Molte le partnership attivate da Hpe, da Microsoft a Sap passando per l’italiana Elmec. Tre in particolare quelle da segnalare: quella con Siemens, quella con Eni e quella con Abb. «Dal punto di vista del networking industriale – ci spiega Crippa – abbiamo avviato una significativa collaborazione con Siemens.
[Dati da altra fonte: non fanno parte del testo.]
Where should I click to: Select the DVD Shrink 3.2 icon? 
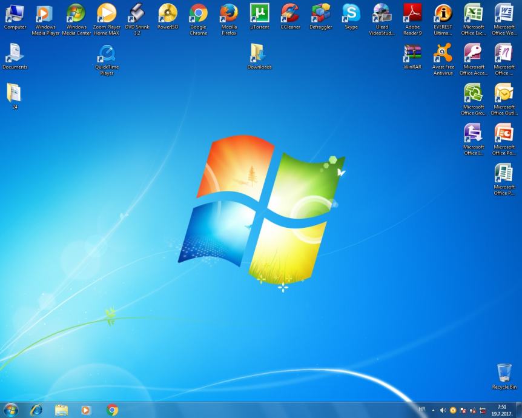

Un conto è collegare i macchinari, un conto è la raccolta dei dati e il trasferimento dei medesimi, anche perché con le politiche di cybersecurity il nuovo modello vincente sarà quello della collaborazione e non della rivalità».

 

Il Green Data Center di Eni di Ferrera Erbognone
Hpe ed Eni

La collaborazione tra Hpe e Eni ha l’obiettivo dell’implementazione del supercomputer commerciale più potente del mondo, in grado di raggiungere un picco di prestazioni pari a 18,6 Petaflop. Il nuovo supercomputer supporterà Eni nel processo di trasformazione digitale attraverso l’intera catena del valore – dalla fase di esplorazione e sviluppo dei giacimenti di petrolio e gas, alla gestione dei big data generati da tutti i beni produttivi. Denominato HPC4, è in grado di quadruplicare la potenza dell’intera infrastruttura già esistente rendendola la più potente al mondo a livello industriale e, associata a quella del sistema di supercalcolo già operativo (HPC3), la porterà a raggiungere una disponibilità di potenza di picco pari 22,4 Petaflop, vale a dire 22,4 milioni di miliardi di operazioni matematiche svolte in un secondo. Installato presso il Green Data Center di Eni di Ferrera Erbognone il sistema ospita l’intero ecosistema di algoritmi sviluppati internamente dall’Eni.

Hpe e Abb

Per quanto concerne l’accordo con Abb, l’obiettivo è portare intelligenza all’interno degli impianti industriali, basandosi sulle soluzioni di hybrid IT di Hpe. In questo modo le aziende potranno avere a disposizione soluzioni in grado di generare insight pratici da un’enorme quantità di dati industriali, allo scopo di aumentare l’efficienza e la flessibilità delle operazioni. La partnership tra le due aziende consentirà di ricavare insight approfonditi e azioni automatiche dai dati industriali, accelerando l’elaborazione di enormi quantità di dati; gestire e controllare i processi industriali attraverso la supply chain, facendo leva sull’hybrid IT per permettere l’accesso ai dati critici a qualsiasi livello, dall’edge al cloud fino al core. Inoltre, nell’ottica di uno sviluppo dei data center, Abb e Hpe hanno messo a punto due soluzioni: una di automazione, che consente ai sistemi di alimentazione degli edifici dei data center di adattarsi automaticamente a incidenti o variazioni delle esigenze IT; la seconda consente un’ottimizzazione dei processi ed è elaborata appositamente per portare una capacità IT di livello enterprise nel punto di raccolta dati e controllo macchina.